A 1PointFive, que utiliza a tecnologia da Carbon Engineering, é uma delas. Além da primeira planta no Texas, está concluindo a fase de engenharia da segunda instalação de DAC no Sul do estado, perto de Corpus Christi. Esta unidade terá capacidade de capturar um milhão de toneladas de carbono por ano, com início de operação previsto para 2027.
Oriente Médio e China
“Estamos olhando, ainda, dois mercados muito promissores. Um deles é o Oriente Médio, que vai sediar a Conferência do Clima da ONU (a COP 28) deste ano, nos Emirados Árabes”, disse o engenheiro químico na entrevista ao Carbon Report, durante passagem pelo Rio, antes de viajar para a China.
O mercado de remoção nesses países cresce embalado pela receita elevada com a venda de petróleo e os compromissos ambientais. A Carbon Engineering, junto com a 1PointFive, já está desenvolvendo um projeto de uma planta de DAC nos Emirados Árabes, junto com a Abu Dhabi National Oil Company (ADNOC), uma gigante de petróleo local.
A China é outro mercado promissor para a Carbon Engineering. De um lado, o país é o maior investidor em energias verdes e, de outro, ainda vai ser por muito tempo o maior poluidor. Por isso, tem necessidade e apetite de investir em energias verdes. “Lá existe uma demanda enorme por plantas de remoção de CO2. Como nos Emirados Árabes, o processo é top down, incentivado pelo governo.”
Tempo e custo pesam no Brasil
Temke trabalhou 35 anos desenvolvendo projetos industriais e, com base nessa experiência, diz que montar a infraestrutura para reduzir e remover as emissões remanescentes não será rápido. Do início de uma ideia até se iniciar a operação, leva tempo. É preciso montar um modelo de negócio, criar legislação, como é o caso do Brasil. “Já estamos atrasados!”, dispara.
“Mesmo que eu tivesse a ideia e o dinheiro, não conseguiria construir uma planta industrial sem ter as regras definidas. O ciclo de implementação tende a ser de cinco a dez anos. Não adianta achar que vai construir em dois anos. Depende também de financiamento bancário, do licenciamento ambiental, Ministério Público, uma série de coisas. As pessoas estão começando a ver que as coisas não vão acontecer tão rápido”, prevê.

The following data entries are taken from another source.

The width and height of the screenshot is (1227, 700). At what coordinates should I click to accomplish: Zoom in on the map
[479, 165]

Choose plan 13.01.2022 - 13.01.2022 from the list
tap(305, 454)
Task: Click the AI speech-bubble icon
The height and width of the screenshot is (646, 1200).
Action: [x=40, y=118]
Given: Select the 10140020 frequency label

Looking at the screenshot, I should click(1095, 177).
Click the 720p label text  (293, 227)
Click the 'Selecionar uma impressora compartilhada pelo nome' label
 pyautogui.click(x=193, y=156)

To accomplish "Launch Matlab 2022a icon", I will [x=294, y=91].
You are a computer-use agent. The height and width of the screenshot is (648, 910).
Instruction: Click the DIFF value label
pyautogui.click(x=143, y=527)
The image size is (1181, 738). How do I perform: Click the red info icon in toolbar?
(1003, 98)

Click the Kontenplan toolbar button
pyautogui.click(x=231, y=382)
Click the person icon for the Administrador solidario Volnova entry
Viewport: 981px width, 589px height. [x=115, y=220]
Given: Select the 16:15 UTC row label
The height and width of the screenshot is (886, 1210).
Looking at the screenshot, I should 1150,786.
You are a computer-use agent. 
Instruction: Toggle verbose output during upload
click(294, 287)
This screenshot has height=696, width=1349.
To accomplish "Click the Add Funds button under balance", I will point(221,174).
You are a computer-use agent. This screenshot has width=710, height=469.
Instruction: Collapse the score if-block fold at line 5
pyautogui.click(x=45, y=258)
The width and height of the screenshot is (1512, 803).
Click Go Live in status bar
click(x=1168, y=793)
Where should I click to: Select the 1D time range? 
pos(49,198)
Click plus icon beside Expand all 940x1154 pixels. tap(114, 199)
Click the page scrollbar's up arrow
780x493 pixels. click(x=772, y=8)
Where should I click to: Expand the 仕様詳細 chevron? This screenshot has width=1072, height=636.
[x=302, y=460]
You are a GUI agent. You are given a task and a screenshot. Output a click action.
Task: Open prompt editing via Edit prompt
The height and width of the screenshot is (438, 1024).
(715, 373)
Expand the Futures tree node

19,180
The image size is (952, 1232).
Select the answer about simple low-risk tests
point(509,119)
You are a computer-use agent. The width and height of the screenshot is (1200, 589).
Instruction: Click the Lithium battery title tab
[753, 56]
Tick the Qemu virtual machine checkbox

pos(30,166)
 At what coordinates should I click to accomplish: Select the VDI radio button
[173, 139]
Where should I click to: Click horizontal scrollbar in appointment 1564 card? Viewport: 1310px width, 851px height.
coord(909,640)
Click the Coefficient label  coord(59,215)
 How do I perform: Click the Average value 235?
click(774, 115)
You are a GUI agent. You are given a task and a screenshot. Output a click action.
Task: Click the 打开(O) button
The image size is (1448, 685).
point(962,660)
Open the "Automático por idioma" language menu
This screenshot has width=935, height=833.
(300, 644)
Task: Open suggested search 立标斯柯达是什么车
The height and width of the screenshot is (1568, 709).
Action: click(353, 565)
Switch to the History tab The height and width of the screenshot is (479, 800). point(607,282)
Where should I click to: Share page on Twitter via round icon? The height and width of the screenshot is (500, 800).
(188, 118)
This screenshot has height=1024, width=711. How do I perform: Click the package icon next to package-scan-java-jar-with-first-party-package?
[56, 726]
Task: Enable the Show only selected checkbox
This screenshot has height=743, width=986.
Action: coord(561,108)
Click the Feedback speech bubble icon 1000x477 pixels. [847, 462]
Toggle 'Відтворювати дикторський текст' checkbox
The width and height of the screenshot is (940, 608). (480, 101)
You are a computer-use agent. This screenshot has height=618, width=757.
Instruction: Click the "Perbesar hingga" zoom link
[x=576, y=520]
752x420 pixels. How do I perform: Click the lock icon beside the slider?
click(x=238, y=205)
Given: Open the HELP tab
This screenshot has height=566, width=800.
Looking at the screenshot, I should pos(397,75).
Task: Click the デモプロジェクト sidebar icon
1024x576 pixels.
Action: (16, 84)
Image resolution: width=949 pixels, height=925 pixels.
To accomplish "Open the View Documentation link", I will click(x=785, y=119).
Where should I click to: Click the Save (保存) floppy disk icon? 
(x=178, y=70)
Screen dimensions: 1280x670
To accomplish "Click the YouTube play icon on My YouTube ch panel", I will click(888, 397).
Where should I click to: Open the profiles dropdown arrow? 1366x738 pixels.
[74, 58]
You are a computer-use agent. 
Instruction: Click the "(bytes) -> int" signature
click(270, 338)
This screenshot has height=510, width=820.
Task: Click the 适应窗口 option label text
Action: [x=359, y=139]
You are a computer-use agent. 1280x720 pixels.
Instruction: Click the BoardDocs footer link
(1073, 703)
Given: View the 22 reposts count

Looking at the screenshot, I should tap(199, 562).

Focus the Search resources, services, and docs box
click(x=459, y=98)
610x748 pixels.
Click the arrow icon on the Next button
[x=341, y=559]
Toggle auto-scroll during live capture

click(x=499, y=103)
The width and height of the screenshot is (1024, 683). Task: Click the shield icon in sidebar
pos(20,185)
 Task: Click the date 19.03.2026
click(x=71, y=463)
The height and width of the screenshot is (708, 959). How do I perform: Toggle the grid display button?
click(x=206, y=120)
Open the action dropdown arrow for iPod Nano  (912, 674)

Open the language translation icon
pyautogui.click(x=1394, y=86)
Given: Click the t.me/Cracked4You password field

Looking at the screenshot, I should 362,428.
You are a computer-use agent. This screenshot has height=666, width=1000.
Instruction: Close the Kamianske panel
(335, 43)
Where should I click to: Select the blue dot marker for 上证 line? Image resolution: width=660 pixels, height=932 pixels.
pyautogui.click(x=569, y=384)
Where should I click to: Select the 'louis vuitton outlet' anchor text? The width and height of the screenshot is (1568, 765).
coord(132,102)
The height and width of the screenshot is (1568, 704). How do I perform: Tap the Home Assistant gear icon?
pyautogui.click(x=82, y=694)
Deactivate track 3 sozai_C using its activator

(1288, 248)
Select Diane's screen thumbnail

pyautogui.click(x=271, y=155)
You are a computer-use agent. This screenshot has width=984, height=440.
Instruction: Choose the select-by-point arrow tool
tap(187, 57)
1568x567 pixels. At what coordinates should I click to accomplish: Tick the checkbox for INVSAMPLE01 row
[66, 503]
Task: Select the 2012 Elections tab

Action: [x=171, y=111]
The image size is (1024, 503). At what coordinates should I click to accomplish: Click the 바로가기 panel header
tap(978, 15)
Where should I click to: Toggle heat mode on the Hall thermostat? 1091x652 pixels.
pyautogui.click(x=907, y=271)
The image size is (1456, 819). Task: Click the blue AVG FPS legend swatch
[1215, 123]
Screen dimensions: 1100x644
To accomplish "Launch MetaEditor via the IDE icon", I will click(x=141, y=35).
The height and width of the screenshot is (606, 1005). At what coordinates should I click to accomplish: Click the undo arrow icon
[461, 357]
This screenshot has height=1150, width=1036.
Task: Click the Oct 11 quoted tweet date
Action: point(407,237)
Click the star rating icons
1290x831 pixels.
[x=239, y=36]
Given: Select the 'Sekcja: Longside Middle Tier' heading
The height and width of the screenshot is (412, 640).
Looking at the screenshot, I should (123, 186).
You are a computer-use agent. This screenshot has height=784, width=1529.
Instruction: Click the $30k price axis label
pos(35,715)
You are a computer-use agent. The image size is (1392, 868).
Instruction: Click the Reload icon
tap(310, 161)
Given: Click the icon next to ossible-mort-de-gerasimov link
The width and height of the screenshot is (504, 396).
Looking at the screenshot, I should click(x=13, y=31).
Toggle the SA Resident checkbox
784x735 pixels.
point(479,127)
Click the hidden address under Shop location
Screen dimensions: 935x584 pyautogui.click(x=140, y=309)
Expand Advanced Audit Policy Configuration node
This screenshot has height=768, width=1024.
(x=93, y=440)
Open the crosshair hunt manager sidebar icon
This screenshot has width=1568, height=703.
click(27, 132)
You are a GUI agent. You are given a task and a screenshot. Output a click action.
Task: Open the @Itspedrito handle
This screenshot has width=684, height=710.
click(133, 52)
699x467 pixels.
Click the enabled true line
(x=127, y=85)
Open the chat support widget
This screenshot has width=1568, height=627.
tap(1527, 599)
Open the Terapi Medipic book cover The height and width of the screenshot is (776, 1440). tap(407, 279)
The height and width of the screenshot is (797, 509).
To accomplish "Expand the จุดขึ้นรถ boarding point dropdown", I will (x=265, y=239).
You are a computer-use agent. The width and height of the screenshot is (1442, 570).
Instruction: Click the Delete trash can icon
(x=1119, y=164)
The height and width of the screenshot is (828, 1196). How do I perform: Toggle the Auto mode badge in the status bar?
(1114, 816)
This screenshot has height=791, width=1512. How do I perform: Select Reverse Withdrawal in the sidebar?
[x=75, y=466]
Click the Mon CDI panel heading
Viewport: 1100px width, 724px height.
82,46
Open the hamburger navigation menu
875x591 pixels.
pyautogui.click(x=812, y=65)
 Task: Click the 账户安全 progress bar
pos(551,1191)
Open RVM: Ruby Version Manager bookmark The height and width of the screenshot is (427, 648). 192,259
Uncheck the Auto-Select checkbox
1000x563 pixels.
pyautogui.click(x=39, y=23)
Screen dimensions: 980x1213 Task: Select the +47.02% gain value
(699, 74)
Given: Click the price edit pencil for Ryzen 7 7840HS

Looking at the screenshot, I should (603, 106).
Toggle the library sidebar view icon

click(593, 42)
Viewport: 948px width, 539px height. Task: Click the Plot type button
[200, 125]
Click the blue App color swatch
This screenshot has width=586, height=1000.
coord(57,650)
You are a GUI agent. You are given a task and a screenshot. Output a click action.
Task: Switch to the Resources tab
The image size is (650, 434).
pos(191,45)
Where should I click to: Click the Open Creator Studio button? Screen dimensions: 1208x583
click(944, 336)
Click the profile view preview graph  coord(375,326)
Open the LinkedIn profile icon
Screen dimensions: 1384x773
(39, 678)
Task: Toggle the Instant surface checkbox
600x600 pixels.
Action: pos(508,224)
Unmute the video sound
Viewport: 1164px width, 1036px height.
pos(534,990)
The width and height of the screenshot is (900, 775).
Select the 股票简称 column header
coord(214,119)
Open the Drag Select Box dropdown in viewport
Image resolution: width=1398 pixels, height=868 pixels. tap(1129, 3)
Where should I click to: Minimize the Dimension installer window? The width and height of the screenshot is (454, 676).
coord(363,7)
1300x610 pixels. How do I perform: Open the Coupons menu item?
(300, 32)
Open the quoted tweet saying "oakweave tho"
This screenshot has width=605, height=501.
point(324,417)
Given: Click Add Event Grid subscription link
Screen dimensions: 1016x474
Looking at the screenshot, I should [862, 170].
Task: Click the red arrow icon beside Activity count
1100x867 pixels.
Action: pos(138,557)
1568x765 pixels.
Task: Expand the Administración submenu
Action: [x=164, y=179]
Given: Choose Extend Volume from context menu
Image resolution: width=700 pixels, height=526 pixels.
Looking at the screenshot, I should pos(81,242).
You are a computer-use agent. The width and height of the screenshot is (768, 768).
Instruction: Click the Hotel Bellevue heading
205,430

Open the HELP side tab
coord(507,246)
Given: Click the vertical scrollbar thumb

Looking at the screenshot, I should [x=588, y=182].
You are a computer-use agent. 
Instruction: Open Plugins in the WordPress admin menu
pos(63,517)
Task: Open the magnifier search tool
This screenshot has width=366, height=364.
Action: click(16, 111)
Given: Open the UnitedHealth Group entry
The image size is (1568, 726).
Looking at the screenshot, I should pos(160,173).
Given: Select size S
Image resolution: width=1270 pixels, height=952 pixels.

A regulação CCS já passou pelo Senado brasileiro e voltou para revisão da Câmara. Está mais adiantada do que o arcabouço geral do mercado de carbono, cuja votação foi novamente adiada na Comissão de Meio Ambiente do Senado.
Para ter projetos e hubs como os que estão sendo construídos em outras partes do mundo, o Brasil precisará de tempo, além de recursos financeiros. A lei é uma orientação mais genérica, que precisará ser regulamentada. O investidor não vai botar dinheiro enquanto não souber os detalhes da regulamentação.
“A gente viu isso com a Lei do Gás. No caso de CCS, certamente a Agência Nacional do Petróleo (ANP) vai ter que regulamentar. Estamos avançando no caminho, mas não existirá planta de CCS tão cedo. Ainda vai demorar um bocado” afirma. O ritmo também não é tão rápido em outros países, esclarece, com exceção de alguns em que a disponibilidade de recursos e decisão política estão permitindo estimular as novas tecnologias, como os Estados Unidos.
Ainda assim, na avaliação dele, o Brasil devido a disponibilidade de energias renováveis competitivas é um mercado promissor. A redução do preço dos equipamentos, em decorrência do aumento da escala de produção para atender aos projetos dos Estados Unidos e de outros países vai ajudar a equacionar a questão financeira.